**PROBLEM TO SOLVE**
Report only the number of lines that contain the string "agent" in the records below.

**DATASET RECORDS**
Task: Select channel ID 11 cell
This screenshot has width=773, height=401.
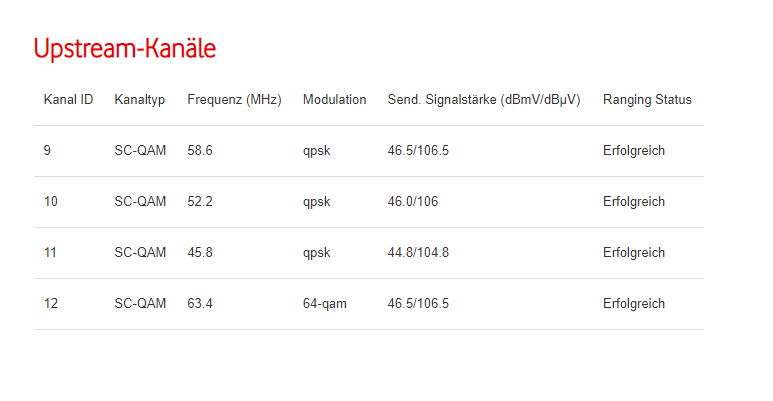Action: 51,253
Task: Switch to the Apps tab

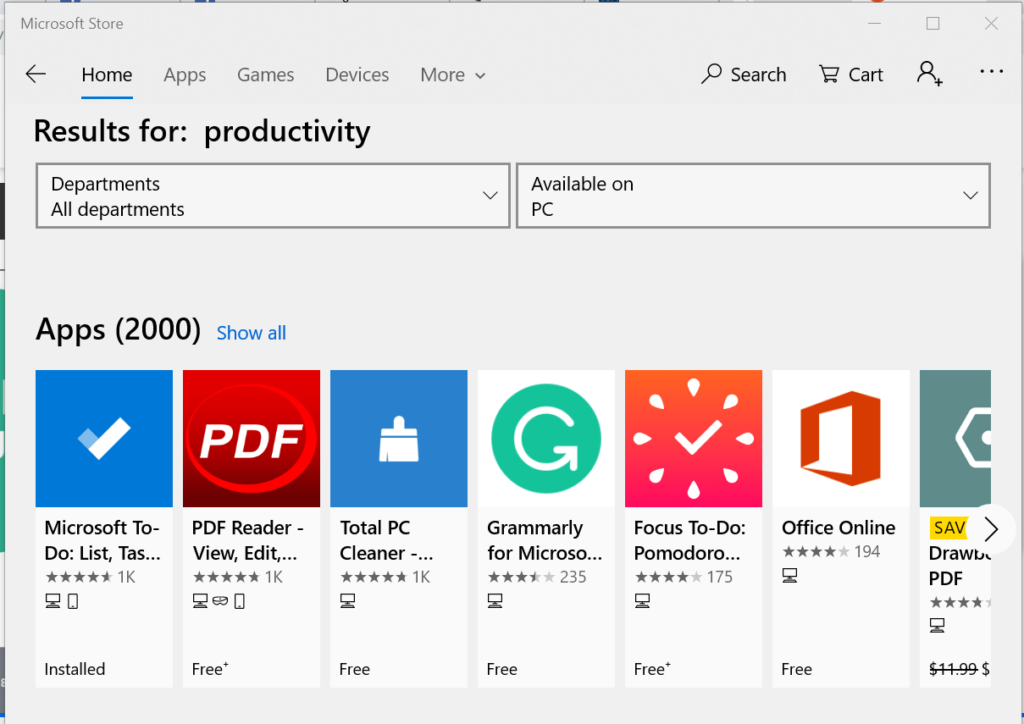Action: [x=184, y=75]
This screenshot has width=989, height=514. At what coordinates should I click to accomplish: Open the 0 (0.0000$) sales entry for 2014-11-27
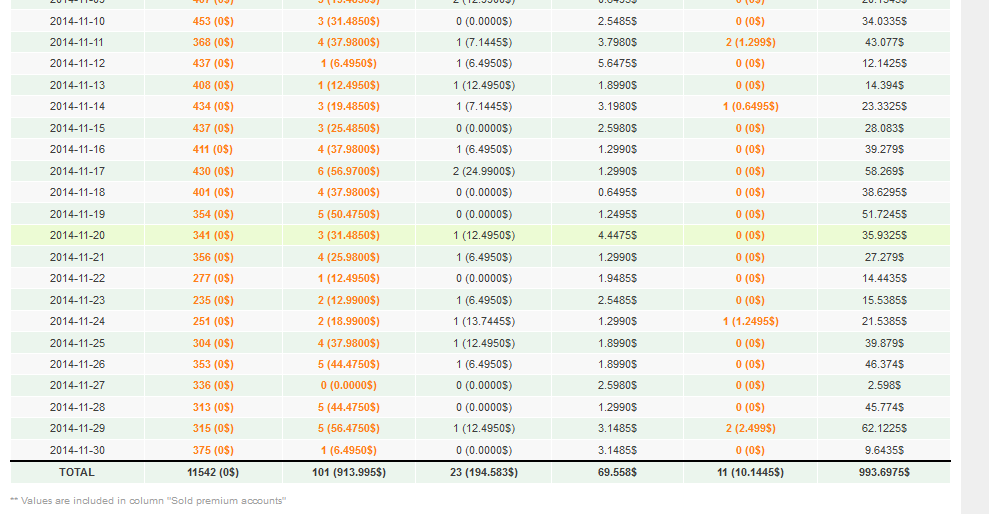tap(349, 385)
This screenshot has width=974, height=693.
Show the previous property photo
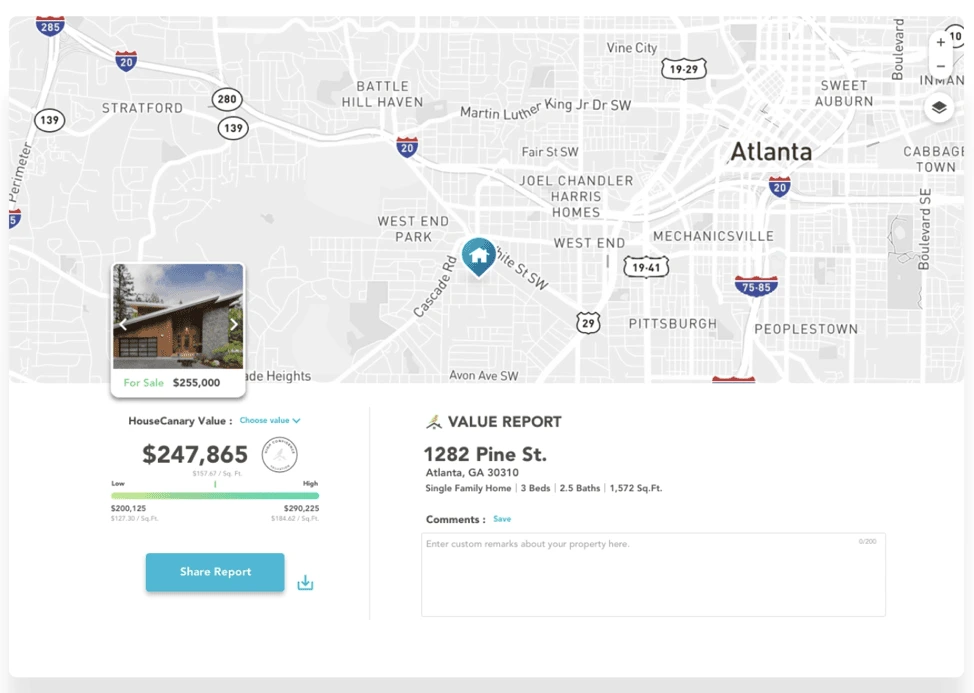[123, 324]
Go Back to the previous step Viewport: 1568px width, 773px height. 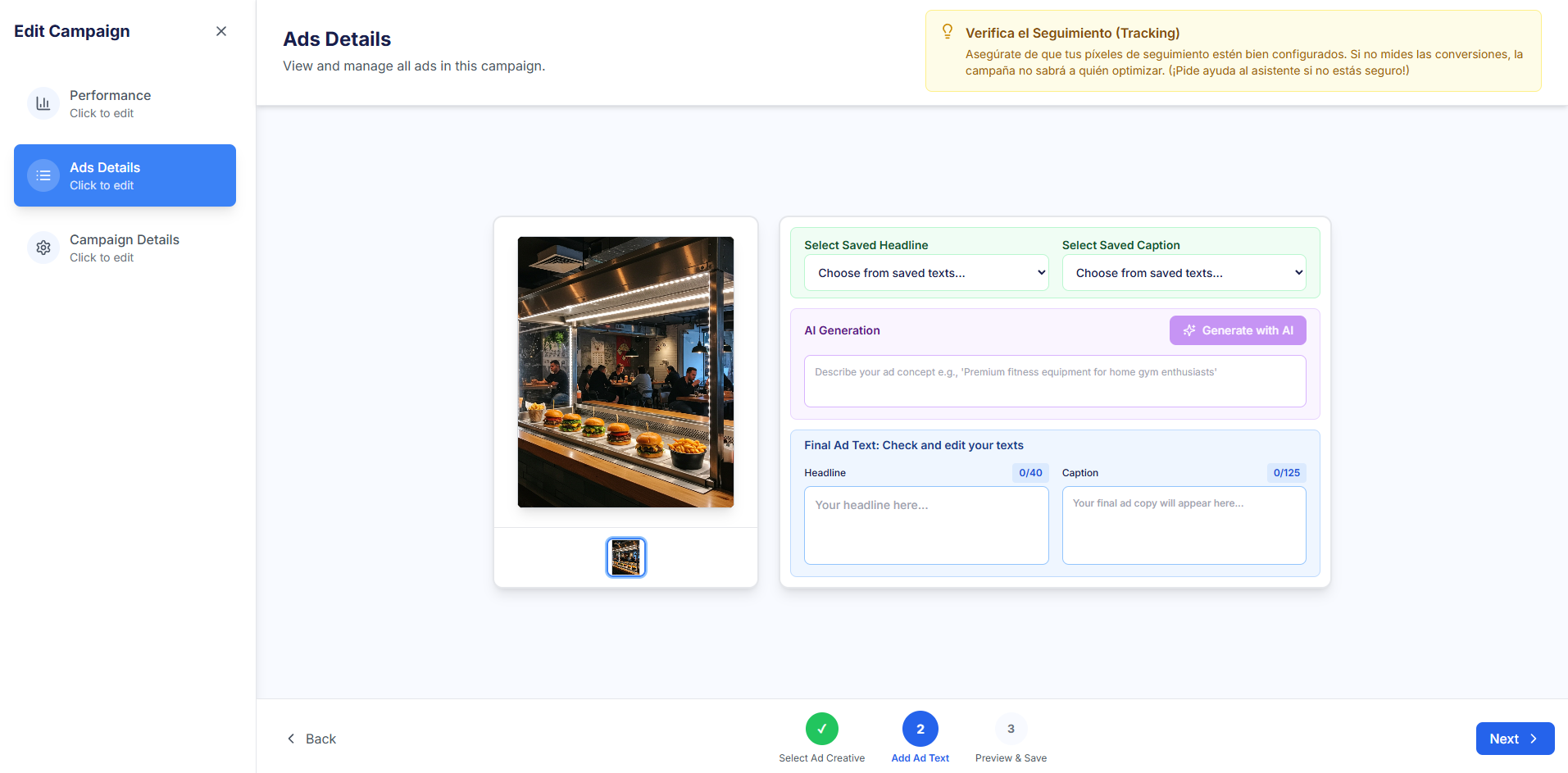pos(311,739)
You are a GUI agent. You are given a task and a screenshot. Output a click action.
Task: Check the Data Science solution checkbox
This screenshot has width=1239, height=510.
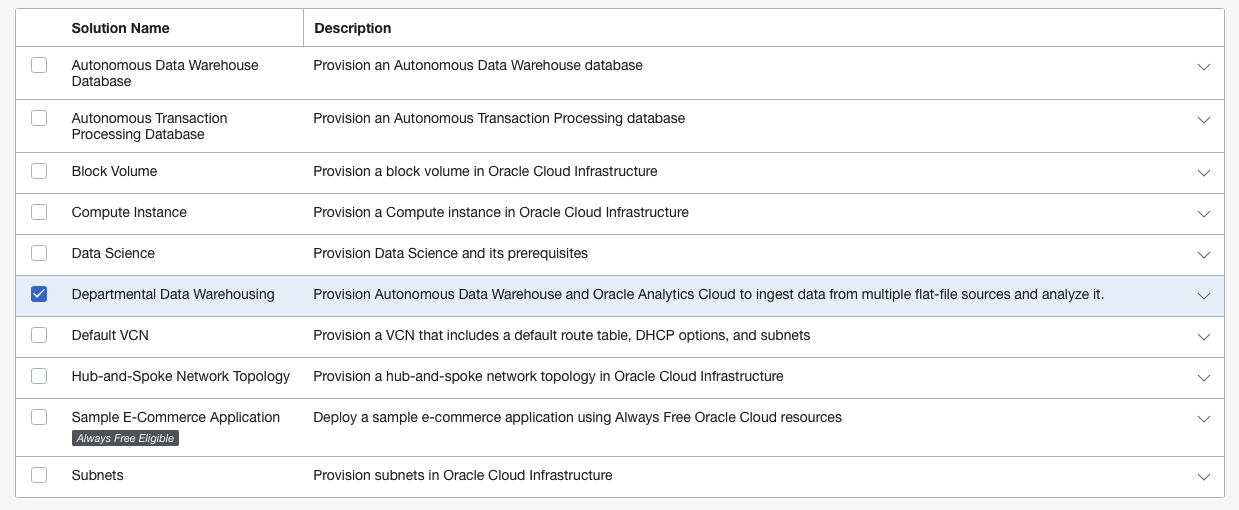pos(39,253)
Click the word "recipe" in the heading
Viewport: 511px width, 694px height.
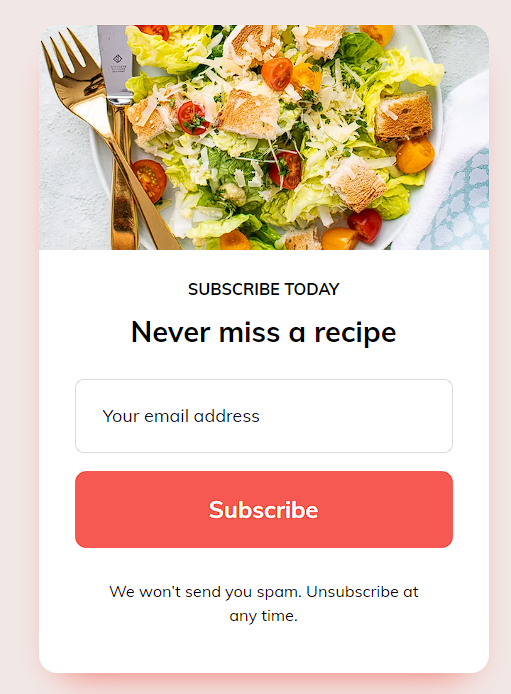tap(355, 333)
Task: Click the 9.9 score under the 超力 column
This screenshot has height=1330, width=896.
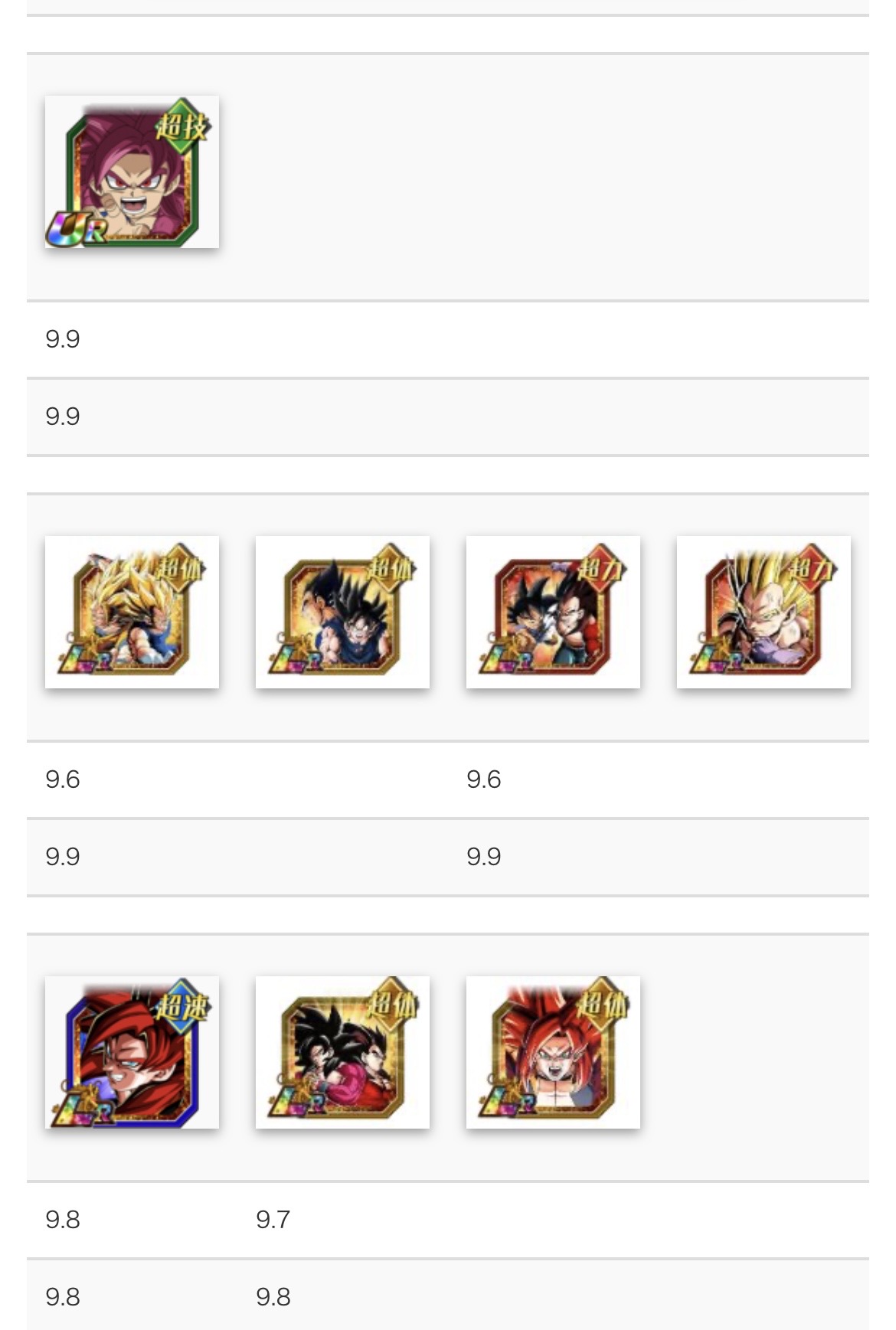Action: point(484,857)
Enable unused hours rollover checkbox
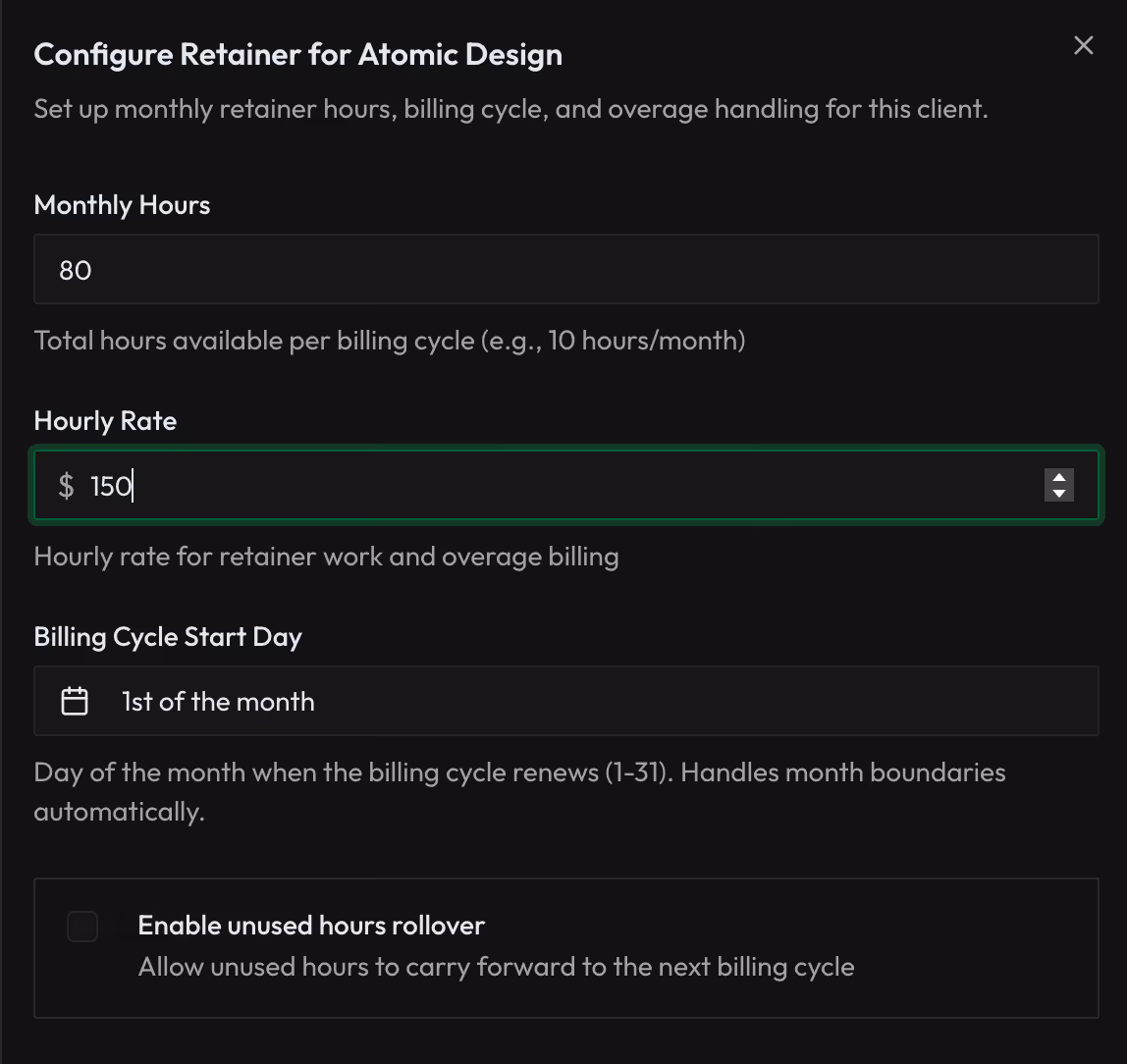This screenshot has height=1064, width=1127. (x=82, y=926)
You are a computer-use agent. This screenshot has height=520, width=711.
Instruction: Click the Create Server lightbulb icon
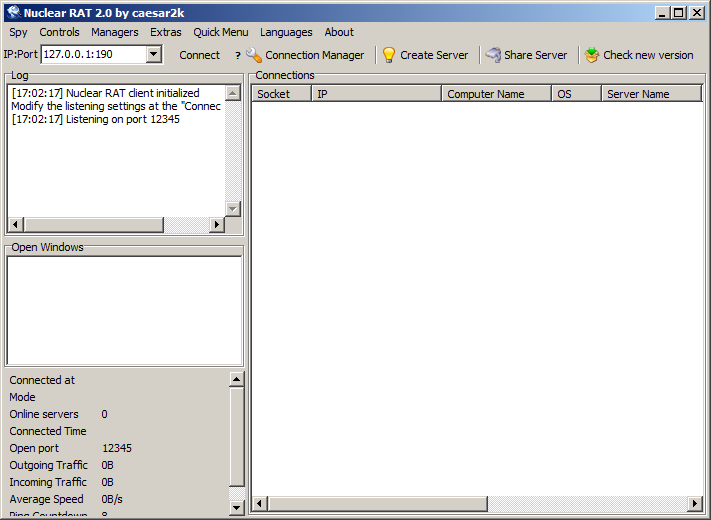click(389, 55)
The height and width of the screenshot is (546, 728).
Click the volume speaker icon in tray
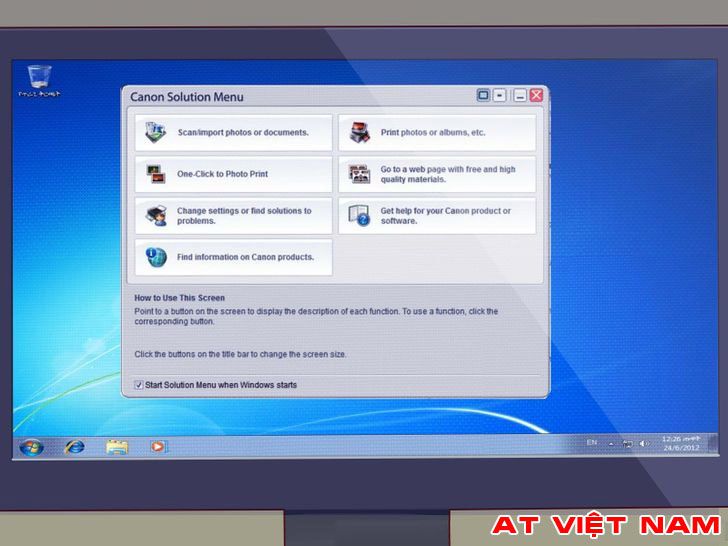(642, 443)
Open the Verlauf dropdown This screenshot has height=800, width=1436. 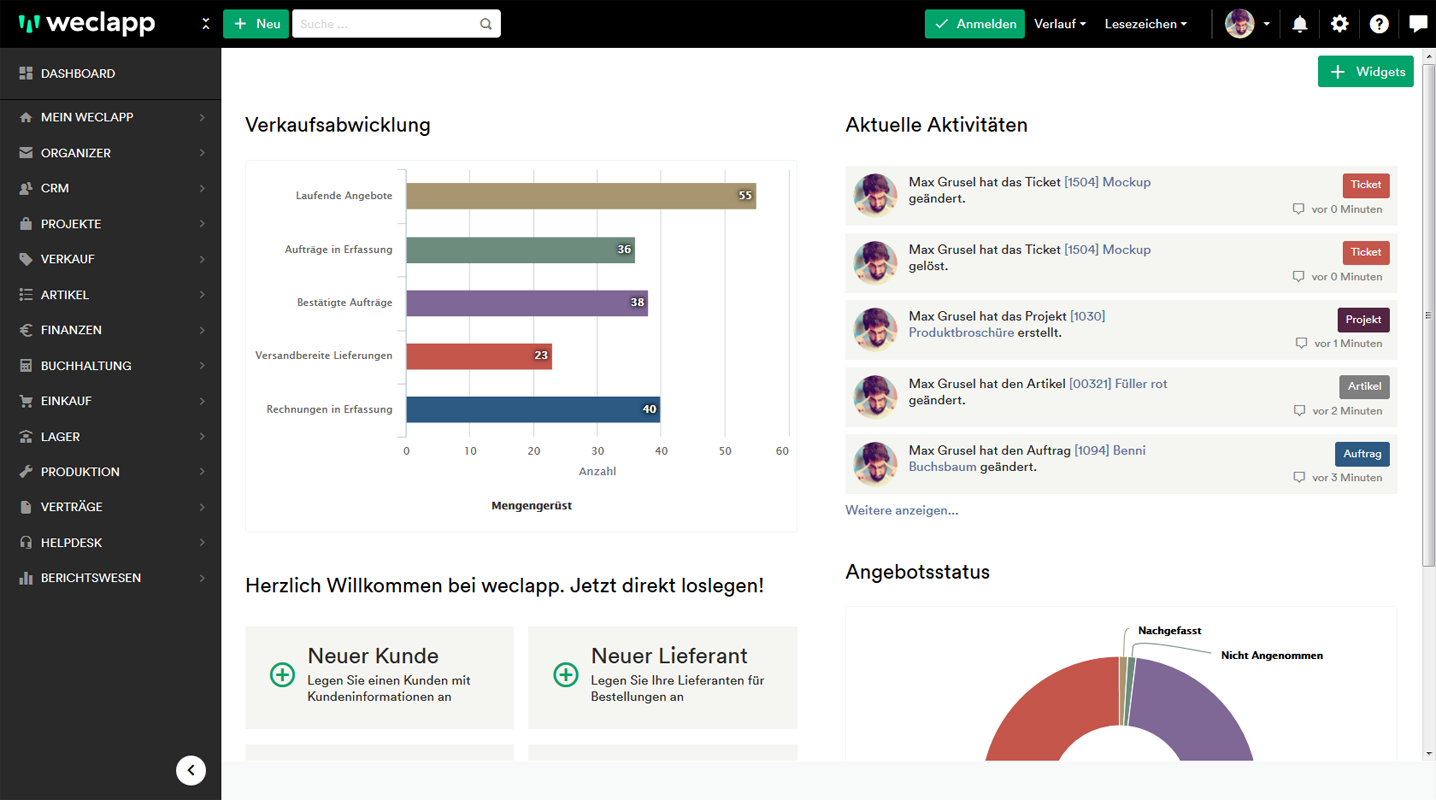coord(1059,24)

**EXERCISE OUTPUT**
2